Both bodies produce learned, thickset, analyses, reports, criticism, opinions and recommendations. Despite quite a prodigious annual output of verbiage - they are so highly regarded, that virtually anything that they say (or write) is minutely analysed and implemented to the last letter with an air of awe.

Only a few other parliaments have committees that carry such weight. The Israeli Knesset have the extremely powerful Finance Committee which is in charge of all matters financial, from appropriations to procurement.

Another parliament renowned for its tight scrutiny is the French Parliament - though it retains very few real powers.

But not all countries chose the option of legislative supervision. Some of them relegated parts or all of these functions to the executive arm.

In Japan, the Ministry of Finance still scrutinizes (and has to authorize) the smallest expense, using an army of clerks. These clerks became so powerful that they have the theoretical potential to secure and extort benefits stemming from the very position that they hold. Many of them suspiciously join companies and organizations which they supervised or to which they awarded contracts - immediately after they leave their previous, government, positions. The Ministry of Finance is subject to a major reform in the reform-bent government of Prime Minister Hashimoto. The Japanese establishment finally realized that too much supervision, control, auditing and prosecution powers might be a Pyrrhic victory: it might encourage corruption - rather than discourage it.

Britain opted to keep the discretion to use public funds and the clout that comes with it in the hands of the political level. This is a lot like the relationship between the butter and the cat left to guard it. Still, this idiosyncratic British arrangement works surprisingly well.

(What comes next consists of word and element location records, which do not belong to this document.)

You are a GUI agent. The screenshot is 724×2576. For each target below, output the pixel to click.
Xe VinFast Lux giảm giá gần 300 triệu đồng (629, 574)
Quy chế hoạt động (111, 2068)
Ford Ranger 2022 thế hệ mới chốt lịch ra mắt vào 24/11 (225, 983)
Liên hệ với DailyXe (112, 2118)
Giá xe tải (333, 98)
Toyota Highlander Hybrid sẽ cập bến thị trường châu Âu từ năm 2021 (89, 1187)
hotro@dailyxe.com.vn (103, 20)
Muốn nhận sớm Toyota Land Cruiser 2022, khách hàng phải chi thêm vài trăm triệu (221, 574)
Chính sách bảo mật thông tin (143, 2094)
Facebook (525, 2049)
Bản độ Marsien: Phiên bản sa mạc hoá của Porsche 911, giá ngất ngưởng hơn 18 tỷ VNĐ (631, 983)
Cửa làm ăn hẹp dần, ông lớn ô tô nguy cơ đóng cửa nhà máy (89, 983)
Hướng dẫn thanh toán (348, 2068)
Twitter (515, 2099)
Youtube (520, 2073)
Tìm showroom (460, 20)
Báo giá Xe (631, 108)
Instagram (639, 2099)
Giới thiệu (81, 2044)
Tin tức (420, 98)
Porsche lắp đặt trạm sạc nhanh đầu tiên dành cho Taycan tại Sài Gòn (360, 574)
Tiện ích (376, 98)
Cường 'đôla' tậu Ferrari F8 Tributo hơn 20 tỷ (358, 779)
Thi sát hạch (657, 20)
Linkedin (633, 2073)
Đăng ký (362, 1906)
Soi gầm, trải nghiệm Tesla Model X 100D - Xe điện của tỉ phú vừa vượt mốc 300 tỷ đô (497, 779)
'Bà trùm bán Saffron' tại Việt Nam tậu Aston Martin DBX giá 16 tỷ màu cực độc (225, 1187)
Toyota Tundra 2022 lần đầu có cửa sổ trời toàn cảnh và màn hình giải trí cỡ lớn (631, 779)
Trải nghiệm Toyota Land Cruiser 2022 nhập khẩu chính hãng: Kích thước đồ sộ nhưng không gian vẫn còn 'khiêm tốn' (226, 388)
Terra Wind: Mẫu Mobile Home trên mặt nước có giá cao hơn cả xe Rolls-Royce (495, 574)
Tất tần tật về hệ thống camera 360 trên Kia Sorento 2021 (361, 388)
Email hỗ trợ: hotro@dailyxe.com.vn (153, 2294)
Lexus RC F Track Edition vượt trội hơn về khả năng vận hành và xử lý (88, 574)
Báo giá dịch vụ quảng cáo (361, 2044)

All public procurement and expenditure items are approved by the EDX Committee of the British Cabinet (=inner, influential, circle of government) which is headed by the Ministry of Finance. Even this did not prove enough to restrain the appetites of Ministers, especially as quid pro quo deals quickly developed. So, now the word is that the new Labour Prime Minister will chair it- enabling him to exert his personal authority on matters of public money.

Britain, under the previous, Tory, government also pioneered an interesting and controversial incentive system for its public servants as top government officials are euphemistically called there. They receive, added to their salaries, a portion of the savings that they effect in their departmental budgets. This means that they get a small fraction of the end of the fiscal year difference between their budget allowances and what they actually spent. This is very useful in certain segments of government activity - but could prove very problematic in others. Imagine health officials saving on medicines, or others saving on road maintenance or educational consumables. This, naturally, will not do.

Needless to say that no country officially approves of the payment of bribes or commission to officials in charge of public spending, however remote the connection is between the payment and the actions.